Through the app, users can take part in video-calls with one another, and real-time closed-captioning of the conversation is provided in a scrollable text box. Colour and size of the caption font is customisable to suit user preference. A chat function is also accessible during the call, with messages appearing in speech bubbles in the video chat. Everything is well labelled and the layout makes navigating between functions straightforward, making Hi There!!! user friendly, even for the less technologically inclined.
In terms of functionality, the video quality is good with no noticeable lag. Captions are largely accurate and are comparable with other apps that I have tried with adequate speech-to-text capabilities. Any errors were typically minor and did not obstruct the intended message. Background noise did not infringe on captioning when tested in restaurant noise, although a loud, nearby speaker did. Bluetooth headphones remediate this problem; however, amplification users may have variable experiences depending on whether their devices use built-in microphones or phone microphones for streaming calls. Speech from multiple conversation partners on one end of the call are sufficiently parsed, but the captions can become hard to keep up with. One key drawback is that chat transcription is not available for review once the call ends, though this seems to be due to privacy concerns.

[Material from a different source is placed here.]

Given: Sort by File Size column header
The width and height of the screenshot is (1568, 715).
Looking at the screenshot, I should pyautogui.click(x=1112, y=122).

The app will be available in 10 languages at launch, so it will be available to a wide variety of users. Annual subscriptions must be purchased in order to use the app, but with the basic plan being $23.99 (around £18) annually, pricing is fairly competitive in comparison to other captioning apps that I am familiar with. Premium subscriptions also include access to a secondary built-in product, Just Talk!, which converts text-to-speech and speech-to-text, so you have access to two products in one subscription.
“The app will be available in 10 languages at launch, so it will be available to a wide variety of users”
Being subscription-based, however, may also be the app's largest limitation, as both the caller and receiver will need to purchase a subscription in order to use the service. While this means the app is not ideal for infrequent or one-time interactions, it remains a worthwhile option for anyone experiencing persistent communication issues, along with their frequent communication partners.
“This is definitely an exciting step for virtual communication in general, but an especially important step forward for the Deaf and hard of hearing community”
Overall, I see a lot of value in this technology. While video calling has become a much more common method of communication, options that include real-time captions from a mobile phone are quite limited. Hi There!!! offers this technology in a user-friendly and reasonably priced format, useful to anyone using a mobile phone. Hi There Solutions is hoping to evolve Hi There!!! into a comprehensive, communication resource hub designed specifically with the Deaf and hard of hearing community in mind. This is definitely an exciting step for virtual communication in general, but an especially important step forward for the Deaf and hard of hearing community, and something I can see a good portion of my patient’s benefiting from.